Practical Applications
Immediate Applications
The following applications can be deployed with current methods, data availability, and infrastructure described in the paper.
- Benchmark-driven model selection for financial QA and analysis assistants — Sectors: finance, software
- What: Use FinTradeBench to pick the right LLM (e.g., latent-reasoning models for hybrid questions, RAG-enabled models for fundamentals) for specific analyst workflows (earnings-call Q&A, filing summarization, valuation checks).
- Tools/workflows: Vendor bake-offs against FinTradeBench; per-task scorecards (F vs. T vs. FT); procurement checklists with category-specific thresholds.
- Assumptions/dependencies: Access to the benchmark subset and evaluation scripts; acceptance that NASDAQ‑100, 2015–2025 scope approximates target use; organizational tolerance for benchmark-to-production domain shift.
- Compliance-aware RAG copilots for fundamentals-focused tasks — Sectors: finance, enterprise software
- What: Deploy the dual-track RAG with parent–child chunking, BM25+dense retrieval+re-ranking, and metadata injection to power assistants that answer filing-related questions and reduce hallucinations.
- Tools/products: SEC filings copilot for IR/sell-side teams; auditors’ assistant that links answers to retrieved 10‑K/10‑Q sections; explainability UI showing “golden indicators” used.
- Assumptions/dependencies: Reliable EDGAR access; document chunking/indexing pipeline; human review for regulated contexts; legal disclaimers.
- “Ideal RAG” via precomputed technical indicators for trading-signal queries — Sectors: finance, fintech
- What: Precompute momentum/volatility/RSI/MACD and supply signals (not raw OHLCV tables) to the model, as the paper shows this mitigates numerical parsing failures and distraction.
- Tools/workflows: Nightly feature pipeline; feature store keyed by ticker/period; prompt templates that reference signals explicitly; caching for popular tickers.
- Assumptions/dependencies: Licensed price data; reproducible signal definitions; versioning and data lineage; clear data-lag policies.
- Analyst “hybrid reasoning” playbooks that combine fundamentals and trading signals — Sectors: asset management, research
- What: Embed hybrid prompts and reasoning scaffolds (TELeR-based) for tasks like “valuation plus momentum check,” with chain-of-thought suppressed in output but used internally.
- Tools/workflows: Prompt libraries aligned to F/T/FT taxonomy; pre- and post-answer checklists that verify golden indicators were referenced.

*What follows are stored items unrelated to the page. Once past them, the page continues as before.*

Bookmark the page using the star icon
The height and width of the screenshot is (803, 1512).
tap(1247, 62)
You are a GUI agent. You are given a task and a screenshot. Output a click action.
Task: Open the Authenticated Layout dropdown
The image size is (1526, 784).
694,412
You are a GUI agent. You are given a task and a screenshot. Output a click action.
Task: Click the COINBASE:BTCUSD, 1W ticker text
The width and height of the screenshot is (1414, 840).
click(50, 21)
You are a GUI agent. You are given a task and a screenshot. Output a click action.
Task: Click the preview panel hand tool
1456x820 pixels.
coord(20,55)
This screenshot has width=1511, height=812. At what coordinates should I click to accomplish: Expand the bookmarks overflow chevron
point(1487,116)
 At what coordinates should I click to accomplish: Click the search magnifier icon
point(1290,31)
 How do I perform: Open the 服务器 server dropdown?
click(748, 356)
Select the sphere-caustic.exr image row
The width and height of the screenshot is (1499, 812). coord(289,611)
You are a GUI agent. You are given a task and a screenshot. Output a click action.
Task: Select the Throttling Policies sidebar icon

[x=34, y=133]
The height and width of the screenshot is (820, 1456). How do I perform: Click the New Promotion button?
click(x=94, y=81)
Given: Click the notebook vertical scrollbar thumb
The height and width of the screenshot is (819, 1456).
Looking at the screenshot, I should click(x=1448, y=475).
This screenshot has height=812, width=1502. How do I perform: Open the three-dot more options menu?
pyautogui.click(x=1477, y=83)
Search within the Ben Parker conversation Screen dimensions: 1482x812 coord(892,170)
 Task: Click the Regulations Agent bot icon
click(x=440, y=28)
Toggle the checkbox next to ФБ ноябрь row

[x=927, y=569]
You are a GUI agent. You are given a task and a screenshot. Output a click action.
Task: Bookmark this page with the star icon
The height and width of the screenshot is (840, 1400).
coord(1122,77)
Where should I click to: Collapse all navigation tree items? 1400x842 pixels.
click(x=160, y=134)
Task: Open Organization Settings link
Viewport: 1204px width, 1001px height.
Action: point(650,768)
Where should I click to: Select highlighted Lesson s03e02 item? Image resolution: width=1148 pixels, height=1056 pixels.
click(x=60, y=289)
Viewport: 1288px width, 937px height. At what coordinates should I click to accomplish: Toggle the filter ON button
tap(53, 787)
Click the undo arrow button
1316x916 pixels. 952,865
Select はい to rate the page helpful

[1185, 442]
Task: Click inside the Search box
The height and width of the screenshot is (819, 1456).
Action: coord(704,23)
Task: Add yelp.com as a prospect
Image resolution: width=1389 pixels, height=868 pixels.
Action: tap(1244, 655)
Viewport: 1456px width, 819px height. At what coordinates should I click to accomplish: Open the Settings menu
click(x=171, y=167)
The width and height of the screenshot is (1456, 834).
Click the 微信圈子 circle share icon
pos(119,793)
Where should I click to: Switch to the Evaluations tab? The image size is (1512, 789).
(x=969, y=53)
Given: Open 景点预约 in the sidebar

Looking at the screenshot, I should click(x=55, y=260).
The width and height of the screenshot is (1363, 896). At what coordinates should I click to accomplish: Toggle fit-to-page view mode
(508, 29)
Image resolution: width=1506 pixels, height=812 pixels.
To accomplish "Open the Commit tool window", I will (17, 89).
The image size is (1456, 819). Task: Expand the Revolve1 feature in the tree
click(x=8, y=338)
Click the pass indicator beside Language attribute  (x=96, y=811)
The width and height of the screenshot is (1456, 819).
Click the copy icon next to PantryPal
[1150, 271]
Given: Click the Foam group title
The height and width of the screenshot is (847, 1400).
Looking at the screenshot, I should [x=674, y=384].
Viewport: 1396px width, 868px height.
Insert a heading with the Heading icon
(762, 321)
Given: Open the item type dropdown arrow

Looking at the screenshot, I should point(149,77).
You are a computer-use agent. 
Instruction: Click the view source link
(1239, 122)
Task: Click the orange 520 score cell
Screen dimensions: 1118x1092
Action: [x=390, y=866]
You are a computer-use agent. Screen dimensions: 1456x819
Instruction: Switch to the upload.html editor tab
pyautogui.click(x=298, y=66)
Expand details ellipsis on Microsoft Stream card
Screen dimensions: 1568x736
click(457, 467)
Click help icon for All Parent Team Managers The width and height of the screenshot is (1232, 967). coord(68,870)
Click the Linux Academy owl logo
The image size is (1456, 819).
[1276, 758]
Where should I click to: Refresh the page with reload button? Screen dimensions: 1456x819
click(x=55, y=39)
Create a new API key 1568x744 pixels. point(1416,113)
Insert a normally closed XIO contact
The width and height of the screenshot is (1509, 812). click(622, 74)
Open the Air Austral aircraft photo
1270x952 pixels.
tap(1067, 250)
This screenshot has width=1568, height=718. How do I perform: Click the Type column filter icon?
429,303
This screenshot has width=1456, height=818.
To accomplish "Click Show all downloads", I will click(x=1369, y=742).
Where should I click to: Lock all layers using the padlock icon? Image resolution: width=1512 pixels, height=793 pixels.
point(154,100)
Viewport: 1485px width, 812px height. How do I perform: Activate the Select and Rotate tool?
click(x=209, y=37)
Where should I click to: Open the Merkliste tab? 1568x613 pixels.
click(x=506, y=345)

- Assumptions/dependencies: Use of latent reasoning–capable models (e.g., DeepSeek‑R1 class or distills); prompt governance; red-teaming for leakage of chain-of-thought.
- Data engineering patterns for doc+time-series retrieval — Sectors: data platforms, enterprise AI
- What: Adopt parent–child chunking for long filings, temporal filters for time-series retrieval, and source-specific quotas to prevent text overwhelming numerical evidence.
- Tools/workflows: Retrieval orchestration layer separating Track A (text) and Track B (time series); duplicate parent-context suppression; temporal metadata injection.
- Assumptions/dependencies: Vector DB with custom reranking support; time alignment between filings and market data; monitoring for context budget overruns.
- LLM-as-judge pipelines calibrated to human raters for numeric tasks — Sectors: software, academia, QA
- What: Reuse the calibration-then-scaling framework (multi-model sampling, self-filtering, numerical auditing, human–LLM judge alignment) to evaluate generative systems in finance and other numeric domains.
- Tools/workflows: Independent judge model + rubric mirroring human criteria; numerical claim auditor; MAE tracking for human–LLM alignment.
- Assumptions/dependencies: Availability of domain experts for initial calibration; stability of judge prompts over time; acceptance of LLM-judge limitations.
- Teaching modules and coursework for FinNLP and quant finance — Sectors: education, academia
- What: Use the benchmark and observed failure modes (time-series reasoning, distraction) in classes and labs; student projects on retrieval design and indicator computation.
- Tools/workflows: Assignments benchmarking models on F/T/FT tasks; labs implementing “ideal RAG.”
- Assumptions/dependencies: Access to code/data subset; institutional data-use policies; compute for classroom-scale experiments.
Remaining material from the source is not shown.